Photo worth seeing: New insights into the human brain

Photo worth seeing: New insights into the human brain
© Markus Axer and Katrin Amunts, INM-1/ Research Center Jülich

This colorful image shows the three-dimensional alignment of nerve connections in a polarized light microscopy slice of the hippocampus - our brain's memory center.

It is still a difficult task to understand and study the brain with all its complex connections. Researchers from the "Human Brain Project" have set themselves the task of making all of these connections, the so-called connectome, more accessible in a 3D brain atlas. “The connectome is nested on several levels. In order to understand its structure, we need to look at several orders of magnitude simultaneously by combining different experimental methods in a multiscale approach and integrating the data obtained into a multi-layered atlas, such as the Julich Brain Atlas we developed,” explains Katrin Amunts from Research Center Jülich, the scientific director of the "Human Brain Project".

In order to map the nerve cell connections three-dimensionally, the same tissue section of a human hippocampus was examined using different methods. These included anatomical and diffusion-weighted magnetic resonance imaging (aMRI and dMRI) and two-photon fluorescence microscopy (TPFM). These methods are used for either microscopic or macroscopic imaging of brain tissue. In addition, the team used a newly developed method of polarized imaging (3D Polarized Light Imaging). With this, the orientation of the nerve fibers can be recorded on a microscopic level and the entire brain can be imaged at the same time.

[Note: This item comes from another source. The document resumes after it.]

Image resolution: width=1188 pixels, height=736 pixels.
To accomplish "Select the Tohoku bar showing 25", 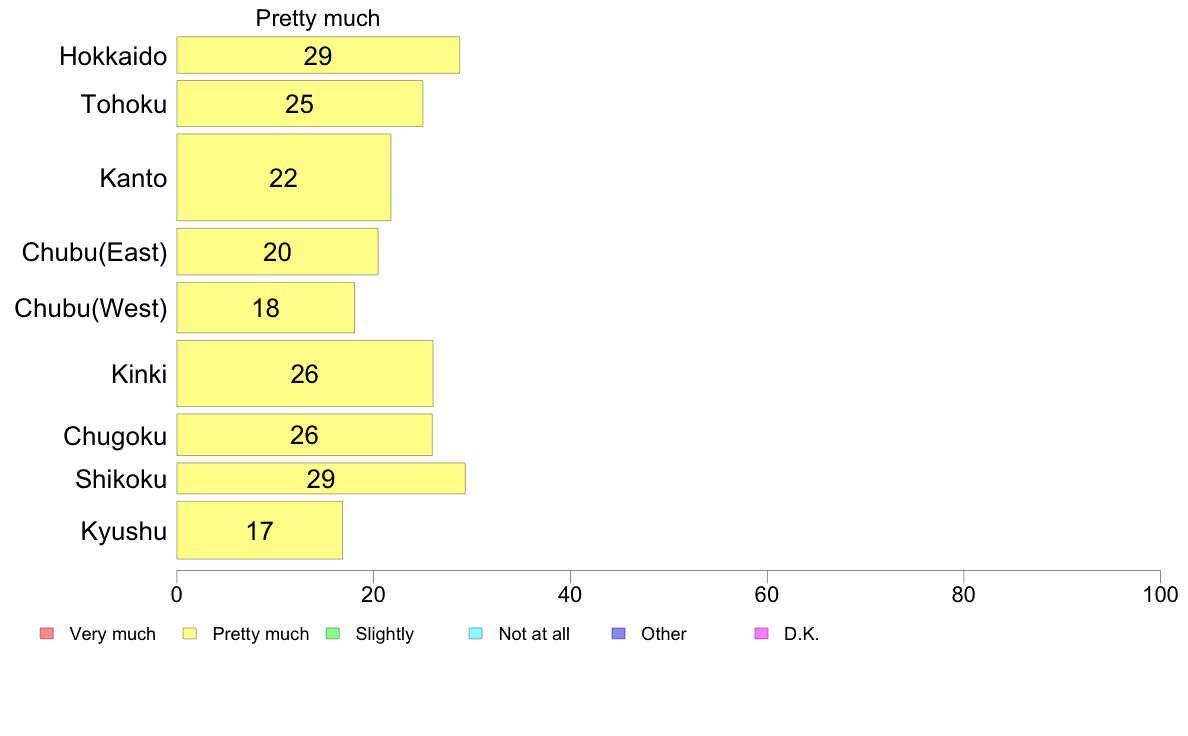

The image shows a section of the hippocampus created using 3D polarized light imaging. The colors represent the different orientations of the long nerve cell extensions, the so-called axons. They connect the neurons in this brain region to each other and to other areas of the brain.

So far, the 3D brain atlas includes more than 250 cytoarchitectural maps of different brain areas. Despite the wealth of information that the researchers were able to add to this multi-stage approach, the work is not over yet. At the moment several similar international projects are running or starting. Ultimately, a freely accessible, powerful tool for neuroscience and medicine should be created.